**Consigne**
Extrayez des lignes ci-dessous toutes celles qui contiennent le mot « info ».

**Données fournies**
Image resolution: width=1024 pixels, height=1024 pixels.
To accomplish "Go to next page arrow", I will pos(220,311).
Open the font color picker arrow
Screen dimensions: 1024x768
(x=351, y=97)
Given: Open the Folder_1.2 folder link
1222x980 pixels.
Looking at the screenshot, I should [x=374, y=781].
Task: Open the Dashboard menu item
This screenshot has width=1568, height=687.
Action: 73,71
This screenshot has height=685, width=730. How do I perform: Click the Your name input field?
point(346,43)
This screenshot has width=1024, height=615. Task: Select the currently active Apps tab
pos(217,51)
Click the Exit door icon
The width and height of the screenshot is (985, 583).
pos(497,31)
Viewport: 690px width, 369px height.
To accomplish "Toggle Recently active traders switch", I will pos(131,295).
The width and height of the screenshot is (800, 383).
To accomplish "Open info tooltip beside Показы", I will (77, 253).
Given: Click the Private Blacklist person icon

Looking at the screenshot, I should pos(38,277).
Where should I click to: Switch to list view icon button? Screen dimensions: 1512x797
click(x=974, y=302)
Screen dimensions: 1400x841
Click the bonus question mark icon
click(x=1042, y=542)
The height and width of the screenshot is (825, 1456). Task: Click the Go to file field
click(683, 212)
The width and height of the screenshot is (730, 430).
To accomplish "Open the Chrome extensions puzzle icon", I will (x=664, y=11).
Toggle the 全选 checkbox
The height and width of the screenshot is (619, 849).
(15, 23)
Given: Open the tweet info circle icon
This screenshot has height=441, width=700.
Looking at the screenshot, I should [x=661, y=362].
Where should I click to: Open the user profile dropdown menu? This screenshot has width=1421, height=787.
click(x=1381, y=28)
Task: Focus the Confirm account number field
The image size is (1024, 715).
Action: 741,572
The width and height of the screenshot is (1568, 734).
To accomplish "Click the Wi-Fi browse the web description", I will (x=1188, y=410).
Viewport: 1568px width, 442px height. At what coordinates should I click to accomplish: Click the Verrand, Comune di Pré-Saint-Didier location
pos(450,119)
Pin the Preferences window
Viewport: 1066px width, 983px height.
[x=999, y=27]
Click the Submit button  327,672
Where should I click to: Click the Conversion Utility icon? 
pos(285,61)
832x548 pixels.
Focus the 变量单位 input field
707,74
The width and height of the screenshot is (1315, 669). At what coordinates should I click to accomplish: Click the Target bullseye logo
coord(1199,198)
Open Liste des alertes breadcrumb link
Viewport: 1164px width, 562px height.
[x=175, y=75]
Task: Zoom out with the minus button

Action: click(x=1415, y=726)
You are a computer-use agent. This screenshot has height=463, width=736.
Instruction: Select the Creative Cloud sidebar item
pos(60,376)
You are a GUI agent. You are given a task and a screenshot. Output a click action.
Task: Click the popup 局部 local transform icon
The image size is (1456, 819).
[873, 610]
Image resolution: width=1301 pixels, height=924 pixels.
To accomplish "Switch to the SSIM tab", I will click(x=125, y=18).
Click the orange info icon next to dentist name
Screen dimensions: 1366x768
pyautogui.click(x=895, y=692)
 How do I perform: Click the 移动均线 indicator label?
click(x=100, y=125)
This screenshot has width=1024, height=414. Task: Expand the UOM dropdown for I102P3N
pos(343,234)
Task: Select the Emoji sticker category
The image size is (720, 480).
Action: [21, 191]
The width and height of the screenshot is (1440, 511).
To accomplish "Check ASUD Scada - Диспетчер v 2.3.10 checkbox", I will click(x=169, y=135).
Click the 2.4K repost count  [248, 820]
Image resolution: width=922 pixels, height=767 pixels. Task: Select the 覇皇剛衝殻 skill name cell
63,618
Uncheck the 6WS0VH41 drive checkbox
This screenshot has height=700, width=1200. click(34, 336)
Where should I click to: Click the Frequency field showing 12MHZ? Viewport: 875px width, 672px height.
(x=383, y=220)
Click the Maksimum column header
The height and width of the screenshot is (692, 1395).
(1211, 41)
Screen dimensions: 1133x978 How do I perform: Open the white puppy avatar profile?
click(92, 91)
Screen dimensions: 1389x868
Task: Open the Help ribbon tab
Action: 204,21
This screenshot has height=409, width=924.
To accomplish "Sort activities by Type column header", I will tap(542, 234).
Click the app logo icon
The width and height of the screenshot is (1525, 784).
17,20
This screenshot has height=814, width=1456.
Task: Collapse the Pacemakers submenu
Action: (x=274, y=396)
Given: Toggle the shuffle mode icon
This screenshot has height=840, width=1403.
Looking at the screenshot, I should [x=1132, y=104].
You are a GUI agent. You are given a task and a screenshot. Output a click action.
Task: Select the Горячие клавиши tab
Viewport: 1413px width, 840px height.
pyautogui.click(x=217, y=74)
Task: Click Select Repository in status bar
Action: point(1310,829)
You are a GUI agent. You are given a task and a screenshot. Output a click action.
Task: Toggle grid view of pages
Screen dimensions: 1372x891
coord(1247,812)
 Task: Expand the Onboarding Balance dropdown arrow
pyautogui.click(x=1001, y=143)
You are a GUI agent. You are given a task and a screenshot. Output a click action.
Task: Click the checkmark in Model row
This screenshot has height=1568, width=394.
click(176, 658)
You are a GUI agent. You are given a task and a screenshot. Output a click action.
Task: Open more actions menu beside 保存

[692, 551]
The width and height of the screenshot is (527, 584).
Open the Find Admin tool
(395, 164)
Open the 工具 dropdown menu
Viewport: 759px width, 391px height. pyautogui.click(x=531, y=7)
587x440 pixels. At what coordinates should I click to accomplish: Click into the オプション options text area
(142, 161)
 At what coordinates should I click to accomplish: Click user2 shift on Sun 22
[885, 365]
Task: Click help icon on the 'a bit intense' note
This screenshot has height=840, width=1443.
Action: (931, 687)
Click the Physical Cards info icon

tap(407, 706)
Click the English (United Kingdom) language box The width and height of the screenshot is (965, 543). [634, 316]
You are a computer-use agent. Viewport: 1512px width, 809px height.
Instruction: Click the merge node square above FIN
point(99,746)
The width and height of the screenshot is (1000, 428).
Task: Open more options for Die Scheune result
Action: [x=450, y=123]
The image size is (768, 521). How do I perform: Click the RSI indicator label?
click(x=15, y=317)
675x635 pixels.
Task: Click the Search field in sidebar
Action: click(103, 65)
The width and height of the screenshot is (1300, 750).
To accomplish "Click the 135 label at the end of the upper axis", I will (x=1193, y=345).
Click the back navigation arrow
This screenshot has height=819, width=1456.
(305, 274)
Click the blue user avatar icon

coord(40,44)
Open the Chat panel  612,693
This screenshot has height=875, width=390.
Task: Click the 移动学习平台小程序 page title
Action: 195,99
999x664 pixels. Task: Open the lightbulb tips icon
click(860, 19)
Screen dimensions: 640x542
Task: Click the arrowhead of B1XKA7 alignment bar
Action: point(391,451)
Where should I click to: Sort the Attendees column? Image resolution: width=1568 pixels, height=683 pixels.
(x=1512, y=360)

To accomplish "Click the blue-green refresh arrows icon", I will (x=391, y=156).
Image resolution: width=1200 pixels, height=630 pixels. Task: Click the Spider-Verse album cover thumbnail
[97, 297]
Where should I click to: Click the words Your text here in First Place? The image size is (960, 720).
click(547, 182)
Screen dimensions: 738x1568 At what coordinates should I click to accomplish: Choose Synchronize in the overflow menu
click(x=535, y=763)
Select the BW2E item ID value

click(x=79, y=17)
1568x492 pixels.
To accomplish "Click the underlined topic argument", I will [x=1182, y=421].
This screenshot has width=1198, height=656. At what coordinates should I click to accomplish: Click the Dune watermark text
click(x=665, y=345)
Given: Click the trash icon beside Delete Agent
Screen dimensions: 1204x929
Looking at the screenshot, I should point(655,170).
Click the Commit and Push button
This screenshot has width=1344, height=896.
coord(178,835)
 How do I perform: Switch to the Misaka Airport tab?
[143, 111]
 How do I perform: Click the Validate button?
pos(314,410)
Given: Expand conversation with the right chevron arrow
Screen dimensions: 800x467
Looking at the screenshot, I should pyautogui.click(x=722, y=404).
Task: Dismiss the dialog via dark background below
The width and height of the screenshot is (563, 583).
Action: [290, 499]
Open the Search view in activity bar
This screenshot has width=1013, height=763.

**Corrigé**
To accomplish "Open info tooltip beside Показы", I will (77, 253).
Given: Open the tweet info circle icon
Click the orange info icon next to dentist name
Click the Physical Cards info icon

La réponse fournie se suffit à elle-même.